Written by Lisa Dickey, CNN
“The nurse is the first line of defense, the hardest-hit emergency response worker,” said Henry Bayer, a neuropsychologist who has worked in the emergency departments of Johns Hopkins Hospital in Baltimore, where he directs the hospital’s nurse disaster training and worked with Save the Children during the Ebola outbreak in West Africa. “And it’s one of the reasons this notion of a nurse as hero and as the first medical person to treat someone with Ebola is so deeply important in the U.S.”
Two-thirds of Ebola patients diagnosed in Africa between December 2013 and December 2014 lived with a third party, like a caregiver or neighbor. A nurse provides much of the care in this scenario — nursing the patient while minimizing transmission to others. Given that Ebola can spread through contact with the person’s sweat, saliva or other bodily fluids, “The door to the house is completely open,” Bayer said. “If the Ebola patient doesn’t pass, the other person will be much more vulnerable.”
In the case of the Dallas nurse, Amber Vinson, who first tested positive for Ebola on August 10, 2015, it took her until October 18 to be fully discharged from the hospital and returned to her job at ProHealth.
This tension between a nation’s nurses, exposed to the death of a life, and the American public’s lack of confidence in their ability to diagnose and treat these kinds of diseases, requires a deliberate response, Bayer said.
“You have to deal with that directly and honestly. You have to let the public know what you see happening,” he said. In the midst of the Ebola crisis, the Obama administration left it up to the U.S. Centers for Disease Control and Prevention (CDC) to raise the alarm and initiate the relief effort, according to a 2012 internal memo obtained by CNN. But the CDC at the time only had 53 staff specialists working in its Ebola response center, which made an “unacceptable” level of resources available.
In the end, despite these tensions, the Ebola crisis began as a local threat, without resources at all to effectively screen people in Dallas.
In the school nurse case, school administrators have been able to take swift and effective action, because this nurse — all American students — were in an isolated circumstance, where they would not have been cross-contaminated with anyone else, Bayer said.
To the “enemy” in this case, education needs to be designed for both genders, Bayer said.
When students walk into school in October, they already know about signs and symptoms of flu. When they enter the doctor’s office, the routine medical visits come on as a given.
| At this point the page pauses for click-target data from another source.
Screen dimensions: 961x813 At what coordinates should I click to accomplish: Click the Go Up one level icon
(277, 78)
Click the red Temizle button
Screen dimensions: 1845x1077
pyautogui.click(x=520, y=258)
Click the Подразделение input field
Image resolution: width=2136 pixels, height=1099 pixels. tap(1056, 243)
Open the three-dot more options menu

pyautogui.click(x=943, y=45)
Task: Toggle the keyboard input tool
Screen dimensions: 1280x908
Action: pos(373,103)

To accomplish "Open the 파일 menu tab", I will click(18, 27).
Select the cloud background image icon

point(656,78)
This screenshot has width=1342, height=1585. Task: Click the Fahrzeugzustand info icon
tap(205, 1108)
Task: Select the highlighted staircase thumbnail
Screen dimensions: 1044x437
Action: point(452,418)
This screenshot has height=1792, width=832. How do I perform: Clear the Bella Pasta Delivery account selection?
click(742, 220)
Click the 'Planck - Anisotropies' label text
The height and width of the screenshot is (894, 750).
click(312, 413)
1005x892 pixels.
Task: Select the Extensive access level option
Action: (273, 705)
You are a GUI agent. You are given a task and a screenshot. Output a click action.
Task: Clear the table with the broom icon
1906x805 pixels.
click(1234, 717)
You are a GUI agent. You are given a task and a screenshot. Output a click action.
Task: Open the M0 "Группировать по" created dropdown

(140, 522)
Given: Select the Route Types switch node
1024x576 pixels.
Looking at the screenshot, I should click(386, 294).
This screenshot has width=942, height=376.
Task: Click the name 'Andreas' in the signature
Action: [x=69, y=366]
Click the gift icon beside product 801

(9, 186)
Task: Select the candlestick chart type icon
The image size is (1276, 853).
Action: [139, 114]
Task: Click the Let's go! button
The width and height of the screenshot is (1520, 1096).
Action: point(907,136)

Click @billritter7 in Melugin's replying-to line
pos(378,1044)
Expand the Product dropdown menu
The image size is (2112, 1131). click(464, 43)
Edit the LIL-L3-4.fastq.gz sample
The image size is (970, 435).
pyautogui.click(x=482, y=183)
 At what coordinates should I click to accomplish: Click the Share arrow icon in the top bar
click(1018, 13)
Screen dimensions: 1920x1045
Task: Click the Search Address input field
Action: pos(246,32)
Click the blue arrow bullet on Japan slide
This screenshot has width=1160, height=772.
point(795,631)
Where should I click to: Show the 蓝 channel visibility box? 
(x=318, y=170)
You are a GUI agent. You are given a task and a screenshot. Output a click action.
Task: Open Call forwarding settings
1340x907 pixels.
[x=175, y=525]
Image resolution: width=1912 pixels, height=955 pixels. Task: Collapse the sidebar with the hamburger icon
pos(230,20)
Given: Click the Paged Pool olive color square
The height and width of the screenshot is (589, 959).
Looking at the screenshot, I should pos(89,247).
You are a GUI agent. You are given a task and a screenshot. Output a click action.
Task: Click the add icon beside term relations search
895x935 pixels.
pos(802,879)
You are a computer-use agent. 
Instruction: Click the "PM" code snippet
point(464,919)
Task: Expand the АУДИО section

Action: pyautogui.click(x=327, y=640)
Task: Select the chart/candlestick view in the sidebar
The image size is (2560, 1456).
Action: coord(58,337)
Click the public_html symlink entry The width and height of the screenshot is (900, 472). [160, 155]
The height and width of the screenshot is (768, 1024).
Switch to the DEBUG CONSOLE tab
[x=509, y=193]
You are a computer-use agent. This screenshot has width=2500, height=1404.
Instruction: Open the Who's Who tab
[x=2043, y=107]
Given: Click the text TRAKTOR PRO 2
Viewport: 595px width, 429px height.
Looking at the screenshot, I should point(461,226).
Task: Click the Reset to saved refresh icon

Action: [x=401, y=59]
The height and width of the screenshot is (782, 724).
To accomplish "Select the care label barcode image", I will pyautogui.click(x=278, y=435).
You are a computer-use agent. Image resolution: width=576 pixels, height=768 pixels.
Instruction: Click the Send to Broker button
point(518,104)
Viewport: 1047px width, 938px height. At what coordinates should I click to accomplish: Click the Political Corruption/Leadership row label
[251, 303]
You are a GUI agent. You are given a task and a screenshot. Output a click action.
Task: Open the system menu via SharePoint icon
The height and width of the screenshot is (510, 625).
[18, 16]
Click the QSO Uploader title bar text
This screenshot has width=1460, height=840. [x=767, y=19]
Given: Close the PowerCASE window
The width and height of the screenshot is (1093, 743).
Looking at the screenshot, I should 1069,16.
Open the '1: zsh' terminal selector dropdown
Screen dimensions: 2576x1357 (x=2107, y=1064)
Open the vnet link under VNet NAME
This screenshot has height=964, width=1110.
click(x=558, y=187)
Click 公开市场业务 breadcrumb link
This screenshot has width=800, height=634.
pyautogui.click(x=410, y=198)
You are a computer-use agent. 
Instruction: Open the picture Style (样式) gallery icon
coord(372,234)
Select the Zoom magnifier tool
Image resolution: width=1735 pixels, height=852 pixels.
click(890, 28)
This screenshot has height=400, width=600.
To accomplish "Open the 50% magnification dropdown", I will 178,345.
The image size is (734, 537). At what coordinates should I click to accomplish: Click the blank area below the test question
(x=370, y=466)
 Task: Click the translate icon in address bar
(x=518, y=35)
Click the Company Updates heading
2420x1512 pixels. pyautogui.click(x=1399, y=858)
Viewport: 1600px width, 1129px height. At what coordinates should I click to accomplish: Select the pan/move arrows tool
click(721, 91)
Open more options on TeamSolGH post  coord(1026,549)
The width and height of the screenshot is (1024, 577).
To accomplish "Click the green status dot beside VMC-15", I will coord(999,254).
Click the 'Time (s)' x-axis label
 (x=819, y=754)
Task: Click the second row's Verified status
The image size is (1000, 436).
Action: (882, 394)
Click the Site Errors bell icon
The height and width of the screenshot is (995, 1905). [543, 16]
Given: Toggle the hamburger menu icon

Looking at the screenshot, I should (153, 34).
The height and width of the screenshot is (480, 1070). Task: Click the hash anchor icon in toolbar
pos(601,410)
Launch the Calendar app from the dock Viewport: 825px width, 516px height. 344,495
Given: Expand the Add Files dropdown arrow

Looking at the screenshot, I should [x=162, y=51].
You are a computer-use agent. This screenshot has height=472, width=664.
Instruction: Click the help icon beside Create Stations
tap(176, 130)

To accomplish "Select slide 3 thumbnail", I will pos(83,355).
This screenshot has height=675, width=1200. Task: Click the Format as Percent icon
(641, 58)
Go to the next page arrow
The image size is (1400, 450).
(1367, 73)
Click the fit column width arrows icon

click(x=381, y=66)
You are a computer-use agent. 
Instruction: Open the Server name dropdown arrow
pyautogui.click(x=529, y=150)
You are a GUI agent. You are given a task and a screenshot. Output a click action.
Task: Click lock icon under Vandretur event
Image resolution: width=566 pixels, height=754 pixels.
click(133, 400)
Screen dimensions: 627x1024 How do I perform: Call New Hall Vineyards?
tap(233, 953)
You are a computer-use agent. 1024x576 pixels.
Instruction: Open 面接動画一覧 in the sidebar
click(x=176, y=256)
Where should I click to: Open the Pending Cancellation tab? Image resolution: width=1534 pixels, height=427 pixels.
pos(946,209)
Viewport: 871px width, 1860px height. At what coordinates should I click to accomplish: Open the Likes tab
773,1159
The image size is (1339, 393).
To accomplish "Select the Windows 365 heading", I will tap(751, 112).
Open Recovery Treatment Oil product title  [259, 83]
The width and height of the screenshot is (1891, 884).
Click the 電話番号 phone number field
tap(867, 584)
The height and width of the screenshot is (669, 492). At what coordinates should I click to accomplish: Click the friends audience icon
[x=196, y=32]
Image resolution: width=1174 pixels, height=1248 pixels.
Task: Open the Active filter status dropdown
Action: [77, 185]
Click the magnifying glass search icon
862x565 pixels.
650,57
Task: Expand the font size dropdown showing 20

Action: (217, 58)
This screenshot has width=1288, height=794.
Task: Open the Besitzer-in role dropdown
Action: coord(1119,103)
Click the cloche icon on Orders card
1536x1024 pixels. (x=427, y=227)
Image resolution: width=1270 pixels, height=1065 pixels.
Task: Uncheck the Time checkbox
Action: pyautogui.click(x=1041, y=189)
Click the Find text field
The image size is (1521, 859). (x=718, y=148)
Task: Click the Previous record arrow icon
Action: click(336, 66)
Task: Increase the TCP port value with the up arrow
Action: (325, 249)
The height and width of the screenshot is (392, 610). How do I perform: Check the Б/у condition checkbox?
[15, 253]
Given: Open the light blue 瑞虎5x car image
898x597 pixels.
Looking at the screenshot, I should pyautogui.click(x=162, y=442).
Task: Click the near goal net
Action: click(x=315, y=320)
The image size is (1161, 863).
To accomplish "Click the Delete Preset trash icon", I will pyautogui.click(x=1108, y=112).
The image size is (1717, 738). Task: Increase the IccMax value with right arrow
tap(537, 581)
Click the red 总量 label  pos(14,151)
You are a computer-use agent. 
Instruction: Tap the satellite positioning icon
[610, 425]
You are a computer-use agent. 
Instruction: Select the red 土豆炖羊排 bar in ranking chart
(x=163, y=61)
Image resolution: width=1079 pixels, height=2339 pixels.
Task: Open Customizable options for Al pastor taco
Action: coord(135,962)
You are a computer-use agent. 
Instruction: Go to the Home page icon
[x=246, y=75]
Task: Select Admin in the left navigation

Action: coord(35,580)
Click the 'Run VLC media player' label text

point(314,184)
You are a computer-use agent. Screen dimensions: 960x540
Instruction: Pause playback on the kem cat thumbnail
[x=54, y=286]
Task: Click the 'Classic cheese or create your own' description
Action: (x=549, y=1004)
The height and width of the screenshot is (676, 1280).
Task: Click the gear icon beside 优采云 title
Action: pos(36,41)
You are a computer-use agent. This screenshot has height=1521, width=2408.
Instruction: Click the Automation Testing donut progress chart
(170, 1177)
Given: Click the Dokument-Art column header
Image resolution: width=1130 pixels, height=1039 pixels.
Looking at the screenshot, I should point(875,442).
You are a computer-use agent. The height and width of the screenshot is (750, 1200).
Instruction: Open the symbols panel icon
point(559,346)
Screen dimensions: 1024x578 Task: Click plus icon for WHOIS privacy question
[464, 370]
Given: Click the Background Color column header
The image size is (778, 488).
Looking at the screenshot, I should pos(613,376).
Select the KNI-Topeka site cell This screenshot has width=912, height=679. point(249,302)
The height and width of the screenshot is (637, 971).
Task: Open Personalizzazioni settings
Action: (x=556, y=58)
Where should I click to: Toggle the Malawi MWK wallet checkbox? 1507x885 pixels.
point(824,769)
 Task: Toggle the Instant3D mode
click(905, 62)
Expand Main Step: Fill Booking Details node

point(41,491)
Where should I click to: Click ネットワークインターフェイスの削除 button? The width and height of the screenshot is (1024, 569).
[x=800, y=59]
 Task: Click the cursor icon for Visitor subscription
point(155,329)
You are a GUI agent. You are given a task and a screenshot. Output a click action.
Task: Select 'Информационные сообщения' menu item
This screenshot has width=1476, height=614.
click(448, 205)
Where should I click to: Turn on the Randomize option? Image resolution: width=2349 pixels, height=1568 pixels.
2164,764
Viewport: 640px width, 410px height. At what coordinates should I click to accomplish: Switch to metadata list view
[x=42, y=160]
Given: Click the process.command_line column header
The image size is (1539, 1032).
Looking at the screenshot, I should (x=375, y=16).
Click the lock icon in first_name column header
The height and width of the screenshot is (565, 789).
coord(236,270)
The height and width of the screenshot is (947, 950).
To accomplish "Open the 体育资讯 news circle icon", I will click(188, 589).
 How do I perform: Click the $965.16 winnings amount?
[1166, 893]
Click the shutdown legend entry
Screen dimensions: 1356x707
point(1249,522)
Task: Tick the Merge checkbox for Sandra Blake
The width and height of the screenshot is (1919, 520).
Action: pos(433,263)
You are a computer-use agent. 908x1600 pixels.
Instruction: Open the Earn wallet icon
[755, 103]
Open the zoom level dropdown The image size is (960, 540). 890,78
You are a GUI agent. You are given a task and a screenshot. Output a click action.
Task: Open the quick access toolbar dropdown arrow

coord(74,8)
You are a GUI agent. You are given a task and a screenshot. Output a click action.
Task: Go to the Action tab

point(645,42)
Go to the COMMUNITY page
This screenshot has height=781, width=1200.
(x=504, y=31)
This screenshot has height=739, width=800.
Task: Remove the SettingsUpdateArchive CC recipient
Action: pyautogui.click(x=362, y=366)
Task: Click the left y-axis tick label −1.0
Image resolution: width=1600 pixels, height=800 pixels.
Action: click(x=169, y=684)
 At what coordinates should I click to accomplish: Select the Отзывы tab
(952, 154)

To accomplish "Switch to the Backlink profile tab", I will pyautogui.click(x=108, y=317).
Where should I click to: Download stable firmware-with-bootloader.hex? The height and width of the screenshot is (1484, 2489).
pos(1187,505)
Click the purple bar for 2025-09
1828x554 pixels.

But when it comes to understanding the threat of Ebola, the same levels of understanding are lacking, the pediatrician said. Because of this, public school administrators need to start to raise their heads above the ranks of nurses and remind all employees how to recognize Ebola signs and immediately call 911 or a doctor. “If there was a nurse with Ebola inside a school, if a student sees the teacher with Ebola, students would know, ‘We better go get someone else because we’re in trouble here. We’re in a catastrophic moment.”
Yet clearly Ebola needs not even get past America’s train of thought. In France, a doctor has admitted himself to a medical facility for testing negative for Ebola. That seems to be the default response of France for infectious diseases. This is what happened with flu at the start of the current season, when school closed at the first sign of flu, and what the CDC said happened in Dallas.
Karen Koch, communications director for Save the Children, says America needs a larger public awareness effort to teach young Americans how to prevent and respond to Ebola, much like the one the World Health Organization in 2000 launched with the “Know Your Neighbor” campaign — the organization told every one of the world’s 5 million people to track someone who might have Ebola. This message is used today by many national health organizations in every country, including Save the Children.